いくら時間に追われているとはいえ、最初の陽子の対応に問題があったことは否定できない。僕自身、できれば面倒に関りたくないし、波風を立てたくない人間である。それでも根が生真面目なだけに、引き受けた以上はいいかげんにはできない陽子であった。
会社や義母家族との人間関係だけでもストレスが溜まるのに、PTA、学童保育、自治会それぞれの役員に行事、毎月の授業参観(そんなにあったっけ?)…。仕事は忙しい人に回ってくるとは言うけれど、投げ出さなかった陽子に心底敬服する。

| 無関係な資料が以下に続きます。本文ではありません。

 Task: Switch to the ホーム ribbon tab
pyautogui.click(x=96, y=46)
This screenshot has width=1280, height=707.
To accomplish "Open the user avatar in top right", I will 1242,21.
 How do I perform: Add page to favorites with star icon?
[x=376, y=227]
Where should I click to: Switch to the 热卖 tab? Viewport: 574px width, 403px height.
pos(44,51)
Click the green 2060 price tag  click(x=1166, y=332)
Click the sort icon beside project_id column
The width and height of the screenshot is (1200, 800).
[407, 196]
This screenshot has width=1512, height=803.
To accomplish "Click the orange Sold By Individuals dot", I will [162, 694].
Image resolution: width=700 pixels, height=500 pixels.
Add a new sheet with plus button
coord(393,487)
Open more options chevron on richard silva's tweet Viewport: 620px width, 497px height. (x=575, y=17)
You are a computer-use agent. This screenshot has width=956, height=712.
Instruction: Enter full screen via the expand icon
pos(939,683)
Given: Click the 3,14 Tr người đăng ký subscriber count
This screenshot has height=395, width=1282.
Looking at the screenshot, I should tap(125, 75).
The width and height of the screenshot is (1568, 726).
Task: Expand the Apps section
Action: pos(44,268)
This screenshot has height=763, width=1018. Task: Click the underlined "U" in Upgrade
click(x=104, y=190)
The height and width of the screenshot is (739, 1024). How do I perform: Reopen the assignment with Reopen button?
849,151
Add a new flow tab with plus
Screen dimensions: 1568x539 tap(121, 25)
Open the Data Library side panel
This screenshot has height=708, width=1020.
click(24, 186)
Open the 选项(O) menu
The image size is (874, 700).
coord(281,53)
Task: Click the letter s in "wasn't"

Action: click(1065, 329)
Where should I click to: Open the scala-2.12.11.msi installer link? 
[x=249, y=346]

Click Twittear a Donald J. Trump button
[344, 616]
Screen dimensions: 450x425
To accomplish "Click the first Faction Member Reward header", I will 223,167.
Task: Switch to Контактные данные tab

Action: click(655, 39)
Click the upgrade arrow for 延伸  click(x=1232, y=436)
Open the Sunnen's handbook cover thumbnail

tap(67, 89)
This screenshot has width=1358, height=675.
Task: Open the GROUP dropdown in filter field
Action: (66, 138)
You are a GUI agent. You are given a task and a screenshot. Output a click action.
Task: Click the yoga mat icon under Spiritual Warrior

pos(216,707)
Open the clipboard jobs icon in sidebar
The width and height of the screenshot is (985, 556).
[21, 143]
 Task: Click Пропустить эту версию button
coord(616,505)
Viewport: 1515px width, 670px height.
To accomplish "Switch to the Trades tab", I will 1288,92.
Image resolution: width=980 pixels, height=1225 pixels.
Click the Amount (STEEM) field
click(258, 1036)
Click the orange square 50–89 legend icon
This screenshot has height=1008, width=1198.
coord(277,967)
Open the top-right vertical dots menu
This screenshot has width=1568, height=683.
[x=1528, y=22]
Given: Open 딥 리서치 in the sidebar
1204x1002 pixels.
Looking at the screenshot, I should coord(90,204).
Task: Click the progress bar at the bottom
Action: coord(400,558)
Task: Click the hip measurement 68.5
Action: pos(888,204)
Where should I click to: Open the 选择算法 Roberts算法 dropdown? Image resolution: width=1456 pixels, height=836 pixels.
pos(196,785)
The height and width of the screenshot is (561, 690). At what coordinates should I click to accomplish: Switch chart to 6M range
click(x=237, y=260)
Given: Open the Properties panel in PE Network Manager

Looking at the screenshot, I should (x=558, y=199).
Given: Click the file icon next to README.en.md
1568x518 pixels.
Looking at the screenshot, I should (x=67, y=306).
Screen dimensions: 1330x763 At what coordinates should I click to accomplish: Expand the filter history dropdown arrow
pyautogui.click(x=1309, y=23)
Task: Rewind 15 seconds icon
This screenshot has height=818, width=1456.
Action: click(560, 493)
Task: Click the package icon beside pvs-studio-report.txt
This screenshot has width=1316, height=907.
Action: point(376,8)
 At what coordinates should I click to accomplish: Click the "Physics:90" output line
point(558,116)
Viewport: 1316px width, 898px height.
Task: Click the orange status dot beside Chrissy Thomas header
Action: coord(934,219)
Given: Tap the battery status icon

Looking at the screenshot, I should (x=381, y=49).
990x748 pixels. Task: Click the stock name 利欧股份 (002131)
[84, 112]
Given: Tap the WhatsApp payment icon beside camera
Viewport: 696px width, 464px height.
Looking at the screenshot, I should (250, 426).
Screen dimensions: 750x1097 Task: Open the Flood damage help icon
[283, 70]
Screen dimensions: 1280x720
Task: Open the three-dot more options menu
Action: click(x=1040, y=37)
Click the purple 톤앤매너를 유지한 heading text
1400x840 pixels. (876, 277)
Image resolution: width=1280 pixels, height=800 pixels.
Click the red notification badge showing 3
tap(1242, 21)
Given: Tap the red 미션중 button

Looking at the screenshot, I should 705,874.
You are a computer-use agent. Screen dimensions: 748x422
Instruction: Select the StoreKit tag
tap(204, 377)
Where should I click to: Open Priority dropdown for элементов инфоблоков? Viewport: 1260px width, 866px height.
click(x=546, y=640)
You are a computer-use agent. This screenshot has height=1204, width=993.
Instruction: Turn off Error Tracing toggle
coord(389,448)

陽介の小学校入学から卒業まで、かなり長いスパンの物語である。年度が変わる毎に現れる新たな敵。とはいえ、あいつを除けば本当の敵は少ない。陽子のやり方が100%正解ではなくても、熱意は確実に相手に伝わっている。そう好意的に思えるのは、中盤である事実が明かされたからなのだが。こういうの反則でしょ加納さん。
最後にラスボスとでも言うべきPTA会長との対決となるが、あの追い込み方はさすがに敵方に同情してしまった。しかし、編集者らしくフォローは忘れない。憎々しげに描かれる会長とて、子を思う気持ちは深いことを、読者はエピローグで知ることになる。
子供の頃、当然のように参加していた学校や地区の行事で、大人は準備に奔走していたのだなあ。と、今ごろ感謝しても遅いが感謝したい。